Слова Богу, подобные казусы у нас в Институте происходили всё же нечасто и по большому счёту не значили ровно ничего. Засим, к вопросу о недоброжелательстве мне, пожалуй, добавить более нечего.
…Закрываю глаза, и перед очами души вновь и вновь встают милые, дорогие мои институтские наставники и друзья Вадим Иванов, Серёжа Васильев, Владимир Иванович Мазепа, Надя Яранцева (Надежда Александровна, 1936–1992), мудрая Нина Полищук (Нина Павловна), ироничный и понимающий Виталий Лях (Виталий Васильевич), золотой Вилен Сергеевич, большой и надёжный Юра Прилюк (Юрий Дмитриевич, 1946–1995), Женя Андрос (Евгений Иванович, 1950–2019) — неприкаянный, душевный… Господи, ведь ни о ком из них я не сказал здесь ни слова!..
И скольких из них на этом свете уже нет! А кто и остался из нашего тогдашнего институтского братства, те… Нет, нет, это сам я теперь далече от них! Увы…
Ну что ж, читатель, добрались таким образом мы с вами и до обещанных в начале этого рассказа институтских «наработок». Итак, если вкратце и по собственному скудному моему разумению: в чём состояло то заветное «своё слово», тот особый взгляд, которые отличали питомцев киевского философского гнезда в разноголосице (пусть приглушённой одним на всех идеологическим прессом) тогдашней советской философской жизни? Где нам это особое слово искать и как приблизиться к его пониманию? Как нащупать в размышлениях киевских философов поздней советской поры смысловой нерв, внятный и для нашего нынешнего современника?
Откровенно скажу: не люблю «генеральских» вопросов. И тем не менее, приходится их себе иногда задавать, дабы не утратить в своём ремесле необходимые ориентиры.
Итак, о не вызывающих сомнений достижениях институтских учёных в области логики науки[9], а также истории украинской философии (кстати, именно украинской; привилегия академических исследований истории философии европейской и всемирной принадлежала нашим московским коллегам) я здесь только упомяну: во-первых, потому, что они действительно обрели в своё время всесоюзное признание, во-вторых, ни в одной из упомянутых областей сам я специалистом не являюсь. Проработав первый десяток своих институтских лет в отделе эстетики (естественно, «марксистско-ленинской»), могу свидетельствовать, что и эстетические исследования находились в те годы в Институте на подъёме и отличались, в некотором роде, «лица необщим выраженьем»; иные тогдашние писания моих институтских коллег-эстетиков небезынтересно, думаю, было бы перечесть и сегодня. Тем примечательнее, что при относительно благополучном положении дел в эстетике, названая её сестрица, этика, в те годы и в Советской Украине, и в Союзе в целом находилась решительно в загоне. Причём именно в стенах нашего Института состояние этой древней философской дисциплины было до поры до времени особенно плачевно. Защитить диссертацию по этике в Институте было вещью невозможной, спецсовета не существовало, как не существовало до 1992 года и особого отдела или сектора этики. Углубляться в эту область исследований считалось едва ли не зазорным; особенно против «этизма» восставали представители почтенных отраслей истмата и диамата. Помню изобретённое по сему случаю насмешливое словечко «эт»: если уж эстеты пижоны, то об «этах» что и говорить! Впрочем, институтская эстетика, как и университетская, и украинская в целом, переживала, повторяю, в те годы подъём. Жаль, если накопленный ею мыслительный опыт окончательно канет в Лету.[10]
Больше шансов как-то отозваться в памяти потомков имеет, пожалуй, проведённая в Институте работа по упорядочению и внедрению украинской философской терминологии. Работа эта нашла воплощение в подготовленных сотрудниками Института «Философском словаре» 1973 года[11] (второе, дополненное издание вышло в 1986 году[12]) и в «Философском энциклопедическом словаре» 2002 года.[13] Помню, какое воодушевление царило на заседаниях Редакционной комиссии ФЭС под руководством тогдашнего директора Института Владимира Илларионовича Шинкарука. От предложений, касающихся тех или иных терминов, тех или иных статей, не было отбоя. До сих пор жалею, кстати, что заглохла, не найдя реализации, идея аналогичного словаря по этике: увы, господ спонсоров она не заинтересовала. А ведь какую интеллектуальную радость сулила такая работа нам, жаждущим за неё взяться, и как пригодился бы — став у пригоді — такой словарик всем тем, кто пишет и размышляет об этических проблемах на украинском языке!

Фрагмент данных:
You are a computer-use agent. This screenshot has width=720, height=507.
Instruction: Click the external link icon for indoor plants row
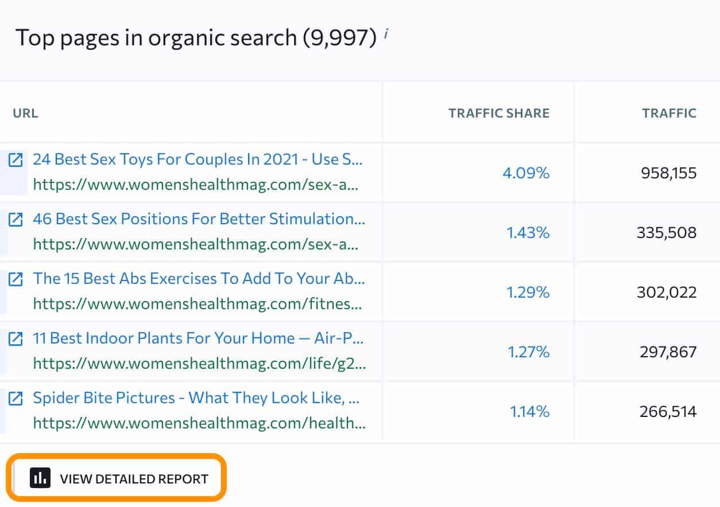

Что нужно сделать:
(a) Выведите без изменений отрывок из воспоминаний об Институте философии от слов «Слова Богу, подобные» до слов «здесь ни слова!..» включительно.
(b) Приведите продолжение воспоминаний об Институте философии, начиная сразу после последнего предложения.
Строки никак не связаны с воспоминаниями об Институте философии.

Ответы по заданиям:
(a)
Слова Богу, подобные казусы у нас в Институте происходили всё же нечасто и по большому счёту не значили ровно ничего. Засим, к вопросу о недоброжелательстве мне, пожалуй, добавить более нечего.
…Закрываю глаза, и перед очами души вновь и вновь встают милые, дорогие мои институтские наставники и друзья Вадим Иванов, Серёжа Васильев, Владимир Иванович Мазепа, Надя Яранцева (Надежда Александровна, 1936–1992), мудрая Нина Полищук (Нина Павловна), ироничный и понимающий Виталий Лях (Виталий Васильевич), золотой Вилен Сергеевич, большой и надёжный Юра Прилюк (Юрий Дмитриевич, 1946–1995), Женя Андрос (Евгений Иванович, 1950–2019) — неприкаянный, душевный… Господи, ведь ни о ком из них я не сказал здесь ни слова!..

(b)
Как бы то ни было, выход в свет упомянутых общефилософских словарей, так же как и не прекращавшееся в самые тощие годы издание институтского журнала «Філософська думка», да и весь украиноязычный пласт деятельности Института, впоследствии ощутимо поспособствовал более органичному встраиванию киевского и украинского философского сообщества в новое культурное пространство, открывшееся в период обретения Независимости — развитию преподавания на украинском языке, повышению качества публикуемых переводов и т. д.
Однако главное, что определяло особую тональность киевского философствования и своеобразие его «партии» в общесоюзном философском ансамбле 1960–80-х годов — это, безусловно, воздействие идей так называемой Киевской философско-мировоззренческой школы. Правомерно ли в данном случае вести речь именно о «школе» и каковы были её конкретные черты — об этом в своё время было немало споров.[14] По моему соображению, говорить о школе в строгом академическом смысле слова, с особыми программными материалами, образовательными методиками, ритуалами посвящения (если не считать, разумеется, пресловутого «вождения козы») применительно к нашему философскому кругу не приходится — помимо всего прочего, слишком далеки были мы и наши учителя, все, на кого падал отсвет того вольнолюбивого времени, а также места (место, будем помнить, имеет значение) от формалистики любого рода. Тем не менее, некий осевой подход ко всему комплексу общефилософской проблематики, сплачивающий ядро нашего сообщества в единое целое, существовал несомненно — и с упорством непреложной реальности являл своё присутствие в наших повседневных трудах, наших спорах, наших молчаливых внутренних разбирательствах с собственной философской совестью.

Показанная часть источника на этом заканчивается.